Normalization of relations is the buzz phrase that dominates international discussion of Turkey and Armenia. It is understood to be a critical step in resolving a range of important issues, most notably peace in the southern Caucuses.
It sounds like a simple matter to open a couple of embassies and stand by to collect a bounty of tourist dollars and trade duties. But nothing is simple when reason is distorted by history.
As Armenians worldwide commemorate the 100th anniversary of the Armenian Genocide, Turkey continues to insist that the systematic slaughter of a million and a half innocents was merely an unintentional consequence of the First World War.
Turkey has repeatedly cited Armenia’s refusal to accept its version of events, which is rejected by the vast body of international genocide scholars, as an obstacle to normalization. But Turkey imposes far more concrete obstacles in the form of links, locks and barbed wire. The gates at every crossing on Armenia’s border have been shut tight for more than 20 years.
This is more than a symbolic gesture. It was meant to punish Armenia, and it worked.
A little background: Some 70 years after collapsing under a Turkish and Russian onslaught, Armenia wobbled back to life in 1991 following the collapse of the Soviet Union. This new Armenia is landlocked, hemmed inside borders drawn by fate and Stalin.
Any chance for relations to develop with Turkey ended when war broke out between Armenia and Azerbaijan over the Nagorno-Karabakh region. In support of its ethnic and religious cousins in Azerbaijan, Turkey closed all border crossings to Armenia in the summer of 1993. A ceasefire between Armenia and Azerbaijan has been in place since 1994, but the blockade remains.
The Turkish and Armenian governments agreed to protocols for normal relations in 2009 but the agreement was never ratified by the legislatures.
The president of Armenia recently withdrew the protocols from parliament, leaving the normalization process dead for now—and leaving little Armenia, about one quarter the size of Cuba, in a bind. With its borders to Turkey and Azerbaijan closed, Armenia’s only trade routes are across its much shorter borders with Georgia and Iran.
Which would you choose?
Both offer limited reach to the world beyond, and dealings with Iran have been limited by international sanctions arising from concern over Iran’s nuclear ambitions.

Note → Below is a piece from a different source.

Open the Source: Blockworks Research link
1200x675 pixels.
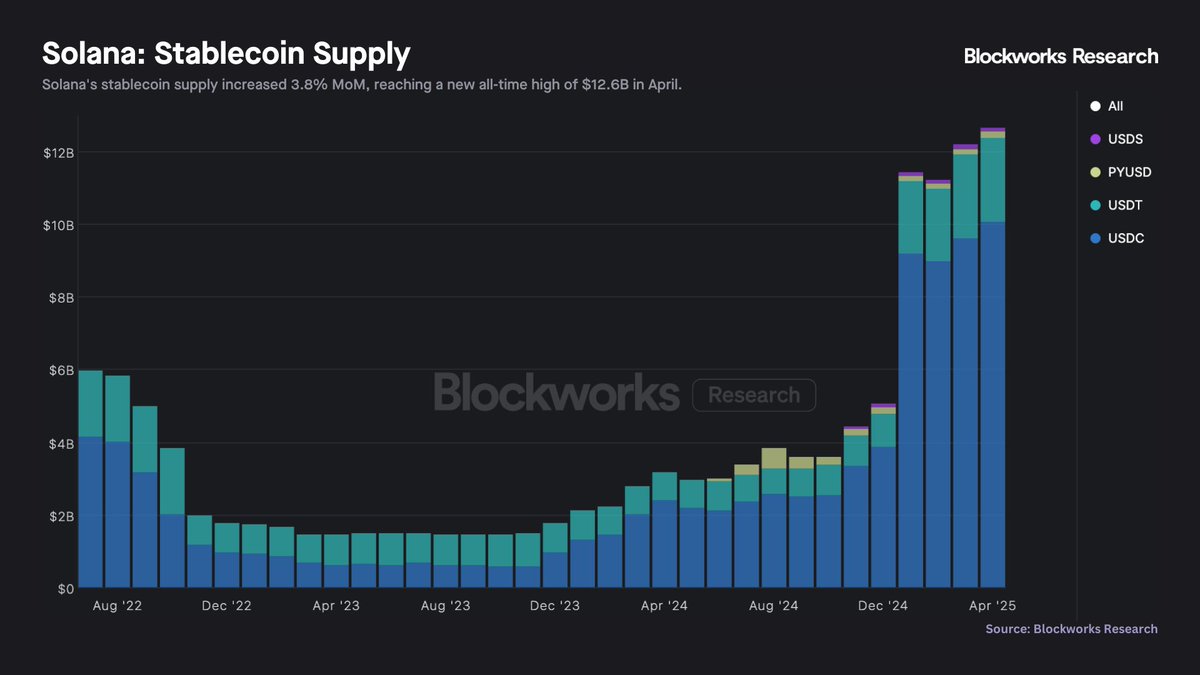(1071, 629)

But if Georgia sounds less frightening, do a bit of Googling and you’ll be reminded that Georgia has volatility problems with separatists that led to an armed clash with Russia in 2008. Georgia and Russia remain at odds over South Ossetia and Abkhazia, where Russia still maintains troops.
There was at least a glimmer of light along Armenia’s Western front last summer when the Turkish press reported that President Recep Tayyip Erdogan was prepared to open the border to create good will ahead of the Genocide commemoration.
Nothing came of it, but business interests on both sides have become increasingly vocal about their desire to see the barriers tumble. Some 200 journalists and scholars gathered in November at Ankara University to discuss the continued blockade. There was broad agreement that open passage would benefit both countries.
Not only do Armenians and Turks want to trade with each other, they already do—up to $200 million annually. But with no direct access, it’s all done round-about. Beyond trade, there’s the plum of increased tourism for both countries. Moreover, it’s hard to see how it could hurt either population to get more familiar with the other.
The most potent argument for a change in Turkey’s closed-border policy may be that it hurts Turkey as well as Armenia. By limiting Armenia’s access to the West, Turkey has limited its own access to the East where so much of the world’s trade is headed as Asia booms.